*Exercise objective:*
Every entry should be returned exactly. Omit none of them.

== Task inputs

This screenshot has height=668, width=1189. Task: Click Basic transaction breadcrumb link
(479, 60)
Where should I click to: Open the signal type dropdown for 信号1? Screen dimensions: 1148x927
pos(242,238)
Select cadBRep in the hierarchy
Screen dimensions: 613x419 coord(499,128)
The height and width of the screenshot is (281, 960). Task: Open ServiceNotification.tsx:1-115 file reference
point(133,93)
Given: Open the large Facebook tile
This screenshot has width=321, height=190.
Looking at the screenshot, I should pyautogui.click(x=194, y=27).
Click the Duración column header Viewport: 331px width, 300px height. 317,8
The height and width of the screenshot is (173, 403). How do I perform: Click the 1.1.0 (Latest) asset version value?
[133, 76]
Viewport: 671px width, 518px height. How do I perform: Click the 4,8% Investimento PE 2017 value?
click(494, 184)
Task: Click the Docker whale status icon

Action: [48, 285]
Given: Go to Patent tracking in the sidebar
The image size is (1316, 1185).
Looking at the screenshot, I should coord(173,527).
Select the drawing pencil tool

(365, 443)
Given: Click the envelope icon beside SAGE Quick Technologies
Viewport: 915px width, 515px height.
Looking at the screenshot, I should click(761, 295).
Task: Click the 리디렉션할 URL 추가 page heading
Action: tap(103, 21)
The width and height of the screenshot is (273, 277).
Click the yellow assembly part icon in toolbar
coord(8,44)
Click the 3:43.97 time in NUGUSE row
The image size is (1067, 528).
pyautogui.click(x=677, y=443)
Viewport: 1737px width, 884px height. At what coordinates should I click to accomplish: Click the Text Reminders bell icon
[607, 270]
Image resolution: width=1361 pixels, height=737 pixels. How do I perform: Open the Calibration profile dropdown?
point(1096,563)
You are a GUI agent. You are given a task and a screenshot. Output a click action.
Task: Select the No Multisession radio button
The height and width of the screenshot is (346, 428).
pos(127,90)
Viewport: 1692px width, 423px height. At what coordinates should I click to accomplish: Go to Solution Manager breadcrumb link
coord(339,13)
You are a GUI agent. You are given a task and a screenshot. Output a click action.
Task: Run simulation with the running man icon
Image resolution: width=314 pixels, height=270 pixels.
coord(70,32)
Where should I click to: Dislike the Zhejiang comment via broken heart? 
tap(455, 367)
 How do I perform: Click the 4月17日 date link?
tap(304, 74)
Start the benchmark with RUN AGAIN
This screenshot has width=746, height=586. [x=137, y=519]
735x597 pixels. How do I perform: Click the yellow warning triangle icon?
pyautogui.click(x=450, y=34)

====

*Written response:*
This screenshot has height=668, width=1189. Task: Click Basic transaction breadcrumb link
(479, 60)
Where should I click to: Open the signal type dropdown for 信号1? Screen dimensions: 1148x927
pos(242,238)
Select cadBRep in the hierarchy
Screen dimensions: 613x419 coord(499,128)
The height and width of the screenshot is (281, 960). Task: Open ServiceNotification.tsx:1-115 file reference
point(133,93)
Given: Open the large Facebook tile
This screenshot has width=321, height=190.
Looking at the screenshot, I should pyautogui.click(x=194, y=27).
Click the Duración column header Viewport: 331px width, 300px height. 317,8
The height and width of the screenshot is (173, 403). How do I perform: Click the 1.1.0 (Latest) asset version value?
[133, 76]
Viewport: 671px width, 518px height. How do I perform: Click the 4,8% Investimento PE 2017 value?
click(494, 184)
Task: Click the Docker whale status icon

Action: [48, 285]
Given: Go to Patent tracking in the sidebar
The image size is (1316, 1185).
Looking at the screenshot, I should coord(173,527).
Select the drawing pencil tool

(365, 443)
Given: Click the envelope icon beside SAGE Quick Technologies
Viewport: 915px width, 515px height.
Looking at the screenshot, I should click(761, 295).
Task: Click the 리디렉션할 URL 추가 page heading
Action: tap(103, 21)
The width and height of the screenshot is (273, 277).
Click the yellow assembly part icon in toolbar
coord(8,44)
Click the 3:43.97 time in NUGUSE row
The image size is (1067, 528).
pyautogui.click(x=677, y=443)
Viewport: 1737px width, 884px height. At what coordinates should I click to accomplish: Click the Text Reminders bell icon
[607, 270]
Image resolution: width=1361 pixels, height=737 pixels. How do I perform: Open the Calibration profile dropdown?
point(1096,563)
You are a GUI agent. You are given a task and a screenshot. Output a click action.
Task: Select the No Multisession radio button
The height and width of the screenshot is (346, 428).
pos(127,90)
Viewport: 1692px width, 423px height. At what coordinates should I click to accomplish: Go to Solution Manager breadcrumb link
coord(339,13)
You are a GUI agent. You are given a task and a screenshot. Output a click action.
Task: Run simulation with the running man icon
Image resolution: width=314 pixels, height=270 pixels.
coord(70,32)
Where should I click to: Dislike the Zhejiang comment via broken heart? 
tap(455, 367)
 How do I perform: Click the 4月17日 date link?
tap(304, 74)
Start the benchmark with RUN AGAIN
This screenshot has width=746, height=586. [x=137, y=519]
735x597 pixels. How do I perform: Click the yellow warning triangle icon?
pyautogui.click(x=450, y=34)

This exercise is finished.